3 Naboth répondit à Achab : « Que Yahweh me garde de te donner l’héritage de mes pères ! »
4 Achab rentra dans sa maison sombre et irrité à cause de cette parole que lui avait dite Naboth de Jezrahel : « Je ne donnerai pas l’héritage de mes pères. » Et, se couchant sur son lit, il détourna le visage et ne mangea pas.
5 Jézabel, sa femme, vint auprès de lui et lui dit : « Pourquoi as-tu l’âme sombre et ne manges-tu pas ? »
6 Il lui répondit : « J’ai parlé à Naboth de Jezrahel et je lui ai dit : Cède-moi ta vigne pour de l’argent ; ou, si tu l’aimes mieux, je te donnerai une autre vigne à la place. Mais il a dit : Je ne te donnerai pas ma vigne. »
7 Alors Jézabel, sa femme, lui dit : « Est-ce toi qui exerces maintenant la royauté sur Israël ? Lève-toi, prends de la nourriture, et que ton cœur se réjouisse ; je te donnerai, moi, la vigne de Naboth de Jezrahel. »
8 Et elle écrivit au nom d’Achab une lettre qu’elle scella du sceau du roi, et elle envoya la lettre aux anciens et aux magistrats qui étaient dans la ville et habitaient avec Naboth.

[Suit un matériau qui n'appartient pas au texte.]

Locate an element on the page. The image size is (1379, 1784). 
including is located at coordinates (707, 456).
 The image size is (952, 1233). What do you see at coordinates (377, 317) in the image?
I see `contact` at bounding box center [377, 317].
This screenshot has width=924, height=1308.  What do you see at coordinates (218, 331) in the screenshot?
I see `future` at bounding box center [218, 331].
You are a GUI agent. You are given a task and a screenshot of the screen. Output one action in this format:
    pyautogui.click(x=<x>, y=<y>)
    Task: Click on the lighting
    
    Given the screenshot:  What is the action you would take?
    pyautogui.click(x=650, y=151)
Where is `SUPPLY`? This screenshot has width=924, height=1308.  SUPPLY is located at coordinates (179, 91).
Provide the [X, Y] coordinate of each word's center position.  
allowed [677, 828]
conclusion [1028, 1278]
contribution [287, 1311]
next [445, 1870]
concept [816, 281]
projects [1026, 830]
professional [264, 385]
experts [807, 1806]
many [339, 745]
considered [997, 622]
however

9 Voici ce qu’elle écrivit dans la lettre : « Publiez un jeûne ; placez Naboth en tête du peuple,
10 et mettez en face du lui deux hommes de Bélial qui déposeront contre lui en ces termes : Tu as maudit Dieu et le roi ! Puis menez-le dehors, lapides-le, et qu’il meure. »
11 Les gens de la ville de Naboth, les anciens et les magistrats qui habitaient dans sa ville, firent selon que leur avait envoyé dire Jézabel, selon qu’il était écrit dans la lettre qu’elle leur avait envoyée.
12 Ils publièrent un jeûne, et ils placèrent Naboth en tête du peuple,
13 et les deux hommes, fils de Bélial, vinrent se mettre en face de lui. Ces hommes de Bélial déposèrent contre Naboth devant le peuple en ces termes : « Naboth a maudit Dieu et le roi ! » Puis ils le menèrent hors de la ville et le lapidèrent, et il mourut.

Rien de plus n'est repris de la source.